Pages

Saturday, May 14, 2016

In This Election Liberal Democracy itself is on the Ballot

It's amazing but true. Donald Trump is running in a democratic system but he is not a democratic politician.

He is running as the truly illiberal candidate. Can liberal democracy yield an illiberal result?

It's for this reason why the media doesn't know how to cover him. He doesn't play by the normal rules of democratic discourse.

https://www.washingtonpost.com/blogs/plum-line/wp/2016/05/12/trump-is-waging-an-assault-on-the-entire-structure-of-our-democracy-now-what/

Scott Sumner has it right:

"Thiago, You said:

“All politicians do that.”

"Nope, Trump’s the only one who held all three positions on the minimum wage, in a single campaign. If all politicians did that we’d never know what any of them believed on any issue—no point in even having elections."

"I do love the way Trumpistas insisted that Trump was not an ordinary politician, rather he was a man of convictions, who could stop the wave of immigration. And now they defend him as being an ordinary politician who can’t be trusted on anything. Actually ordinary politicians can be trusted on some things. Hillary really will try to raise the minimum wage, you can count on it. It’s Trump who cannot be trusted on anything. The disgruntled voters who never vote because you can’t trust politicians, ended up supporting the one guy who’s even less trustworthy than real politicians. The guy who’s more like a caricature of politicians."

http://www.themoneyillusion.com/?p=31684

Exactly. With Trump there's no reason even to have an election. Trump is not running to be elected but crowned. He doesn't care about the idea that we are a nation of laws. He considers himself so rich and privileged that he's above such laws.

It's no wonder that Trump has this mutual admiration society going on with Putin: no doubt, he aspires to be the American version of Putin.

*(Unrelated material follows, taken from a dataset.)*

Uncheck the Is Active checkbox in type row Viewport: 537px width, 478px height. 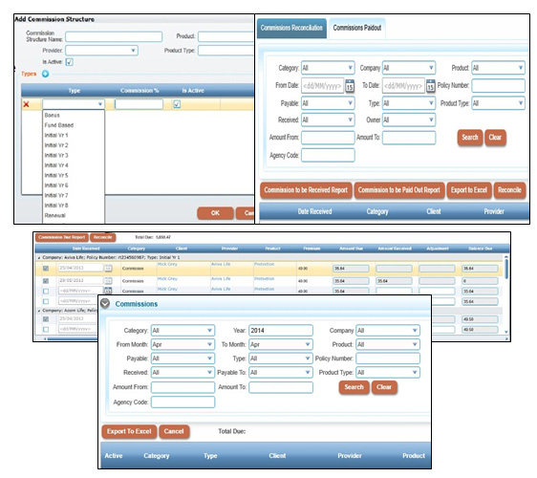point(177,104)
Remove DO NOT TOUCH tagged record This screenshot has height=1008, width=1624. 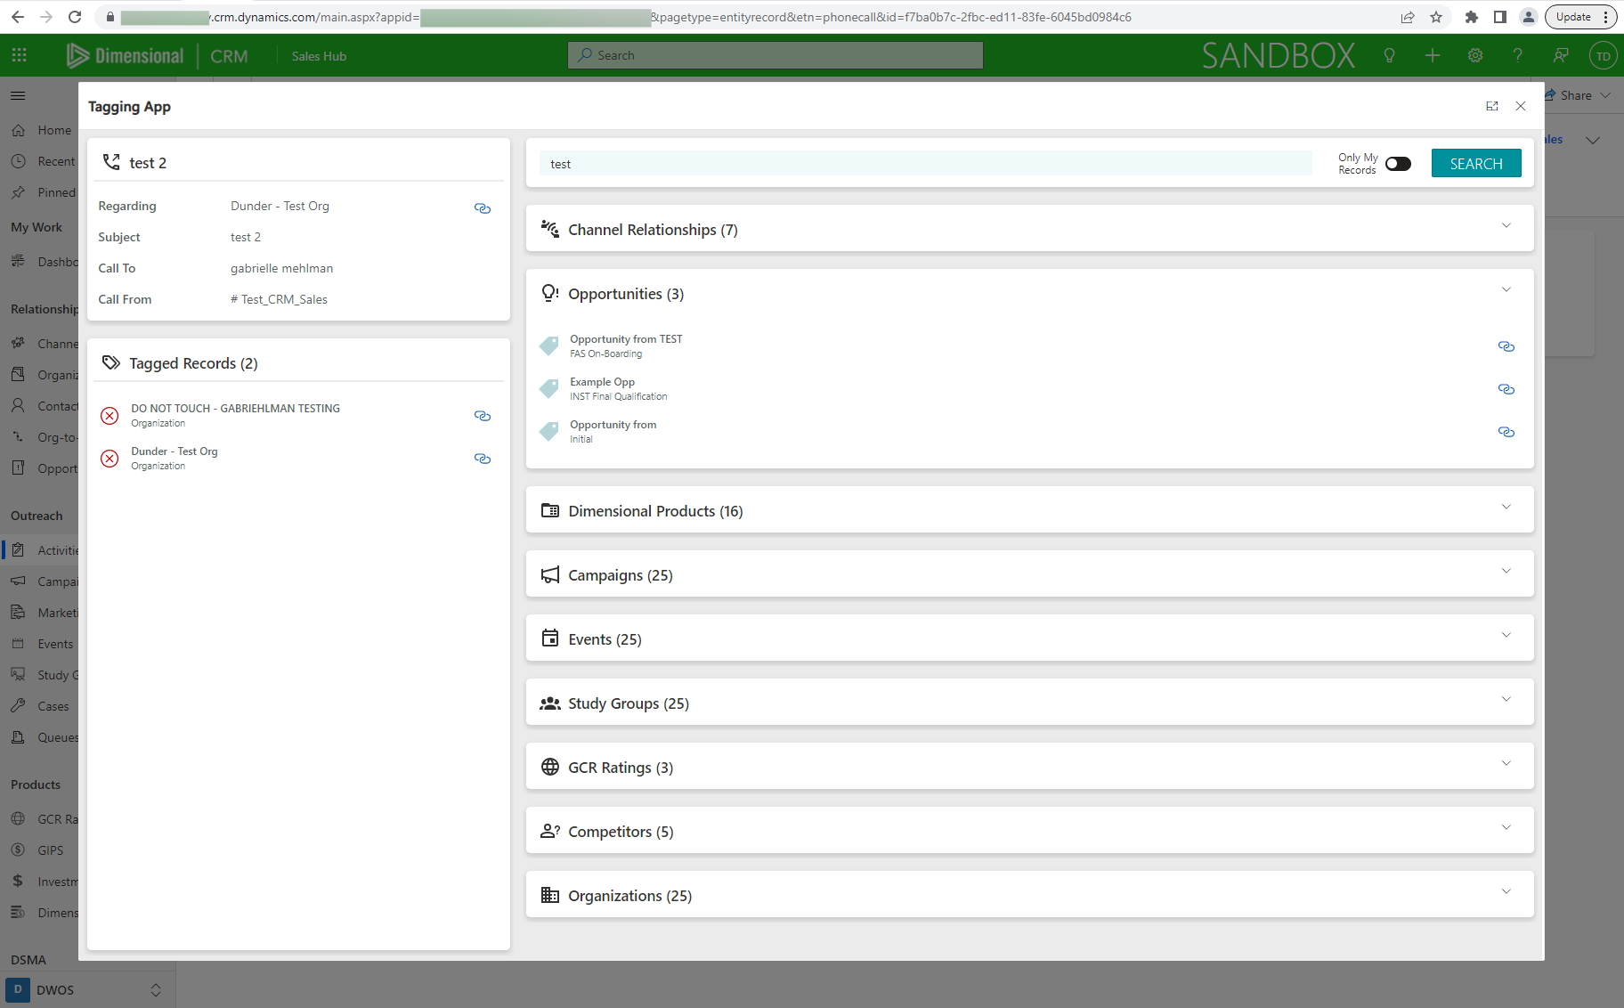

In Trump's arrogant refusal to release his tax returns we see the same anti democratic, illiberal tendency at work. 

http://lastmenandovermen.blogspot.com/2016/05/what-is-donald-trumps-tax-rate.html

Shadi Hamid, as a Middle Eastern man who has moved to the West-and has gone on to do quite well, thank you-compares the rise of Trump the the Middle Eastern experience with dictators, etc.

"When I was living in the Middle East, politics always felt existential, in a way that I suppose I could never fully understand. After all, I could always leave (as my relatives in Egypt were fond of reminding me). But it was easy enough to sense it. Here, in the era of Arab revolt, elections really had consequences. Politics wasn’t about policy; it was about a battle over the very meaning and purpose of the nation-state. These were the things that mattered more than anything else, in part because they were impossible to measure or quantify."

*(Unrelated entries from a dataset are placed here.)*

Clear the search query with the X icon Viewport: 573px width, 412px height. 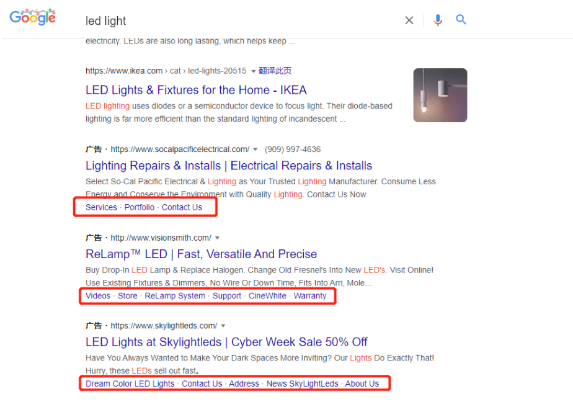[409, 20]
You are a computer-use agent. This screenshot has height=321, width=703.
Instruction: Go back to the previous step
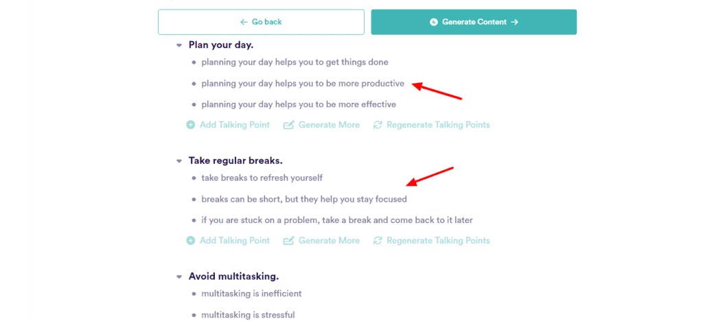(262, 22)
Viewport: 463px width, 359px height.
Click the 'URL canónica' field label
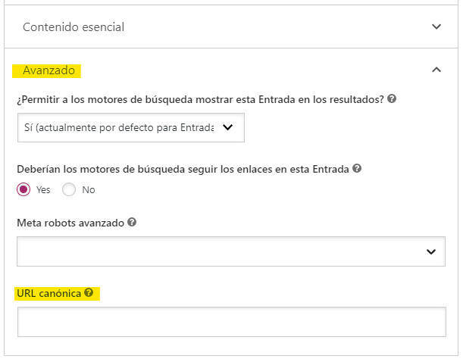tap(49, 293)

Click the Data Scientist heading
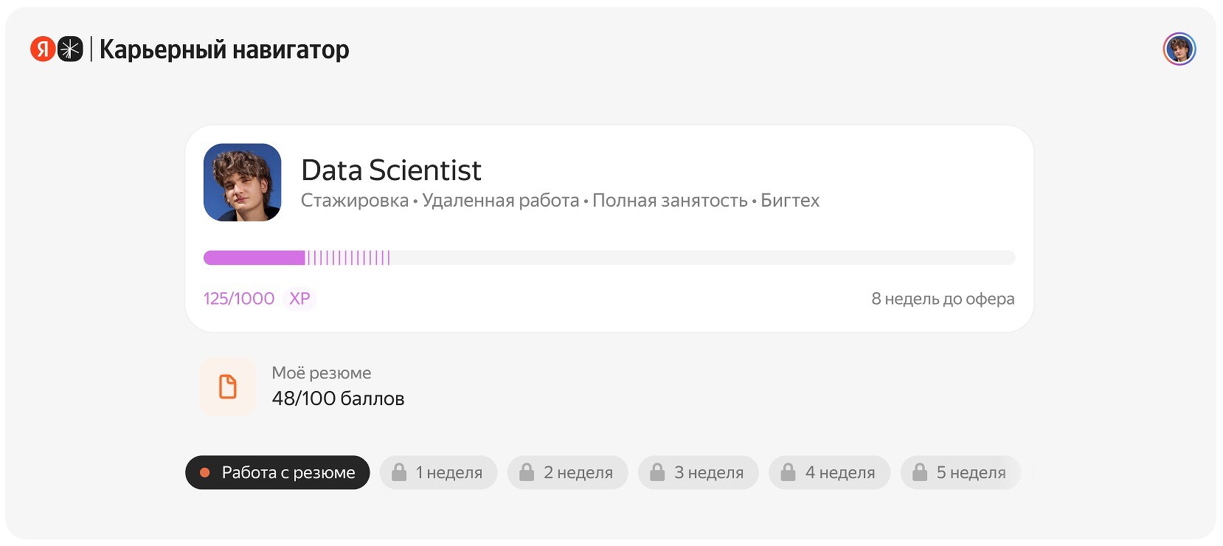point(391,170)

"The primary divide in most Arab countries was between Islamists and non-Islamists. The latter, especially those of a more secular bent, feared that Islamist rule, however “democratic” it might be, would alter the nature of their countries beyond recognition. It wouldn’t just affect their governments or their laws, but how they lived, what they wore, and how they raised their sons and daughters."

"Perhaps more than at any other time, millions of Americans are getting a sense, however mild in comparison, of what it might feel like to lose your country—or at least think about losing your country—because of what people decide to do in the privacy of the voting booth. It still remains (somewhat) unlikely that Donald Trump, the now presumptive Republican nominee, can win a general election. Regardless of the final outcome, however, the billionaire’s rise offers up a powerful—and frightening—reminder that liberal democracy, even where it’s most entrenched, is a fragile thing."

http://www.theatlantic.com/international/archive/2016/05/trump-president-illiberal-democracy/481494/

Sumner recently stated that even if Trump supported NGDP targeting, he would not support him. The problem with Trump is not just this or that position-though most of his actual positions are horrible.
It's what he is. He is an aspiring Putin. He even plans strengthen libel laws against media that criticizes him and he talks about going after Amazon's Jeff Bezos.

So as Hamid says, this election is about more than what our policies will be; it's also whether or not we remain a liberal democratic nation. Trump is perhaps the greatest threat we've ever seen in our history.